Dans le conte de la Boule d’or, recueilli à Saint-Cast, trois chasseurs se réunissent dans un château, et laissent chaque jour l’un d’eux pour faire la cuisine ; les deux premiers sont aussi battus par le nain ; mais le troisième le blesse et, guidé par le sang, descend dans un souterrain d’où il tire trois princesses qui lui donnent chacune une boule d’or et un mouchoir d’argent. Les compagnons du chasseur, après avoir remonté les princesses, laissent leur camarade dans le souterrain d’où il se tire en montant sur un vieil aigle, auquel il faut donner de la viande. Il retrouve ses compagnons, découvre leur fourberie, leur pardonne et épouse la plus jolie des princesses.

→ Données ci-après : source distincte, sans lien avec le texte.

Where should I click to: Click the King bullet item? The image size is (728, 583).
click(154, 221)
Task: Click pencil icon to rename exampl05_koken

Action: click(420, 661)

Dans les Garçons forts, il y a quatre frères, Bras-de-Fer, qui a une canne de dix mille livres, Décotte-Montagne, Teurs-Chêne et Meule-de-Moulin, qui se mettent à courir les aventures. Tous les quatre sont battus par le nain, qui vient aussi mettre de la cendre dans leur marmite ; mais ils se réconcilient avec lui, voyant qu’il est le plus fort, et ils lui donnent leur sœur en mariage.

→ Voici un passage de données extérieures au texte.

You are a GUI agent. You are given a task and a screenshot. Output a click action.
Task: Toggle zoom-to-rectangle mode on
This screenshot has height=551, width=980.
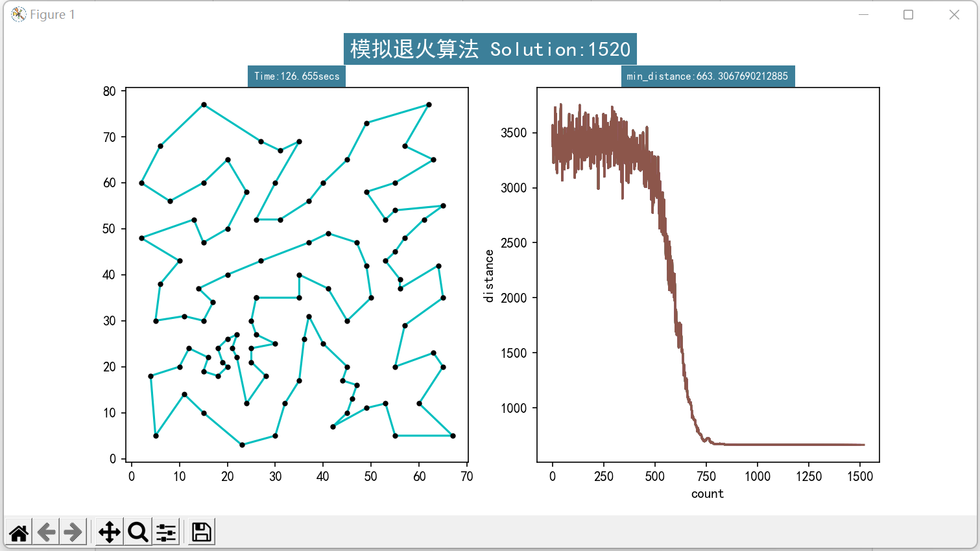pos(136,532)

On peut encore comparer à Jean de l’Ours, parmi les contes français : l’Intrépide Gayant et Culotte verte, de Deulin ; Malbrouk, conte basque recueilli par Webster (p. 77) ; le Pêcheur et ses fils, du même recueil (p. 87) ; le Poirier aux poires d’or, conte breton de Luzel ; Jean à la barre de fer, conte breton de Troude et Milin ; Jean de l’Ours, la Bête à sept têtes, contes lorrains de Cosquin ; à la suite de ces deux derniers se trouvent de curieuses références à des contes étrangers analogues. (Cf. aussi les contes russes similaires analysés par M. de Gubernatis, Mythologie zoologique, t. I, p. 208 sqq.)